The Times story also has discouraging news about Iraq.
The reality is that Iraq’s Shiite majority seems to be settling in to a divided Iraq and increasingly questioning whether it is worth shedding Shiite blood in areas like Anbar Province or Mosul, Iraq’s second-largest city, which the Islamic State captured in June 2014. The battle against the Islamic State is no longer the national priority it was a year ago, when the militants threatened Baghdad and the Shiite-majority south.
Maybe Iraq is settling into the tripartite division once advocated by people like Joe Biden.

Friday, October 2, 2015

re-framing Russia in Syria

Foreign policy analysts. and especially political leaders, have a tendency to see other nations as always reacting to their own statements and actions. In fact, as my historical research has shown, other nations usually make foreign policy decisions for internal political reasons that may or may not take other countries into account.

So before we jump onto the bandwagon saying Putin intervened in Syria's civil war to upstage the United States and defeat America's policy there, let's consider the intervention from Putin's perspective. I'm sure he acted for multiple reasons, but it could be less in accordance with a grand strategy and more out of desperation.

Syria is Russia's only foreign military base, its only remaining foothold in the Middle East. Assad is in serious trouble, controlling only about 20% of his territory and under increasing military pressure. That's a powerful incentive to intervene. It also gives Russia a seat at any negotiations -- and shifts attention from Ukraine, where the conflict has stabilized and Russia even seems to be scaling back its support to the separatists.

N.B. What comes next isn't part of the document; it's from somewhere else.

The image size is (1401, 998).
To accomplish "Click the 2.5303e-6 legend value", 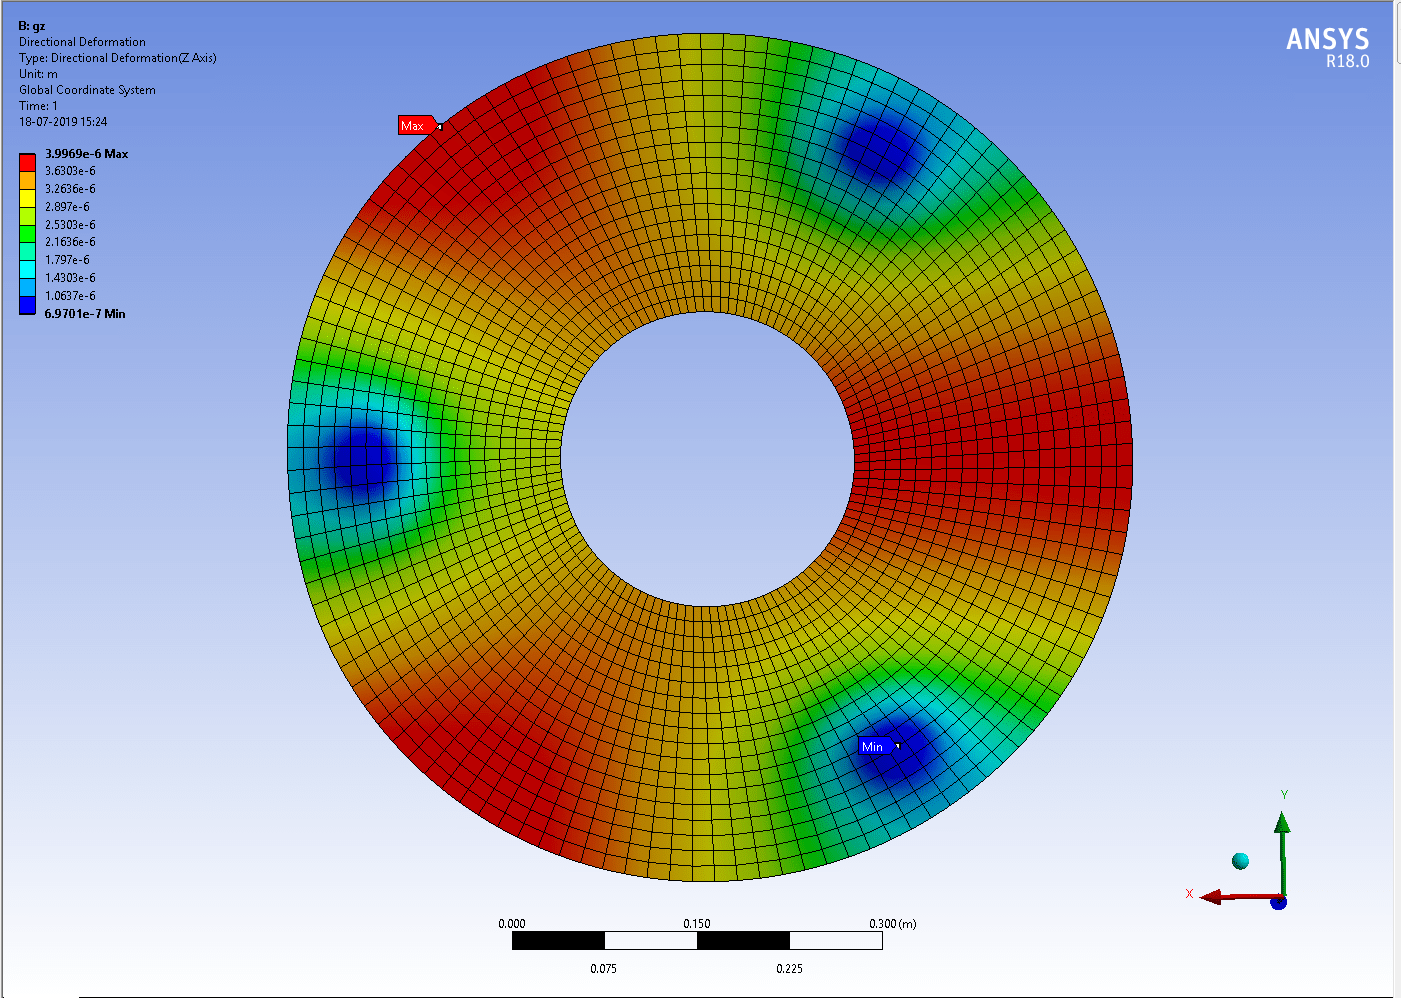I will [x=70, y=225].
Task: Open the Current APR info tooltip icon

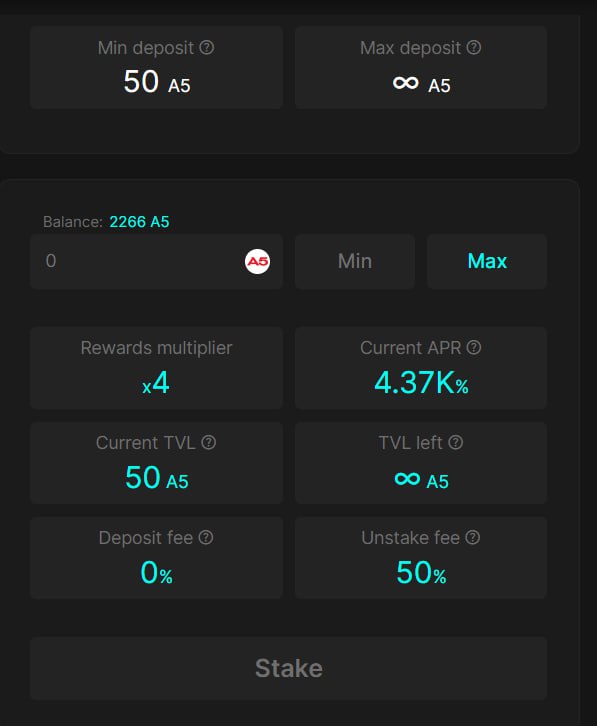Action: [473, 347]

Several commentators in recent days have begun to discuss the problems for Russia of military action in Syria. A New York Times story  today notes the long odds of Russian success there.
Yet to restore Mr. Assad to full control of Syria or, for that matter, to stitch Syria back together without putting troops on the ground, President Vladimir V. Putin of Russia will have to accomplish what no other outside power has dared attempt.
In a piece for Foreign Affairs, David Gordon  sees Putin as trying to make the best of a bad situation:
For Putin, Russia’s current situation is defined by both economic weakness and geopolitical opportunity, and he wants to use the latter to mitigate the former. Economic weakness is driven by the sharp fall in energy prices and reinforced by the sanctions imposed by both the United States and Europe in response to Russia’s aggression in Ukraine. The geopolitical opportunity lies in the failure of U.S. policy to stop ISIS’ momentum or to resolve the battle in Syria and the consequent refugee crisis in Europe. Putin is opportunistically seeking to advance Russian influence in the Middle East while at the same time portraying the Kremlin to the world, and especially to Europe, as a key part of the solution to the problems.
Prof. Dan Drezner takes a similarly less alarmist view.
Given Putin’s track record in eastern Ukraine, I’m supremely skeptical of Russia’s ability to impose order in Syria, no matter how much help Iran provides.
No, the primary foreign policy objection with Putin’s actions in Syria is about optics, because it makes Russia look proactive and the United States look reactive.  That’s not a good look for the United States, and it drives foreign policy watchers crazy.
The optics on Syria look disastrous. But frustration at the status quo is not a good enough reason to pursue a riskier, more interventionist policy. There has to be persuasive evidence that this administration could successfully execute such a policy. And I see zero evidence for that.
It's helpful to re-frame what's going on in Syria before we jump to conclusions.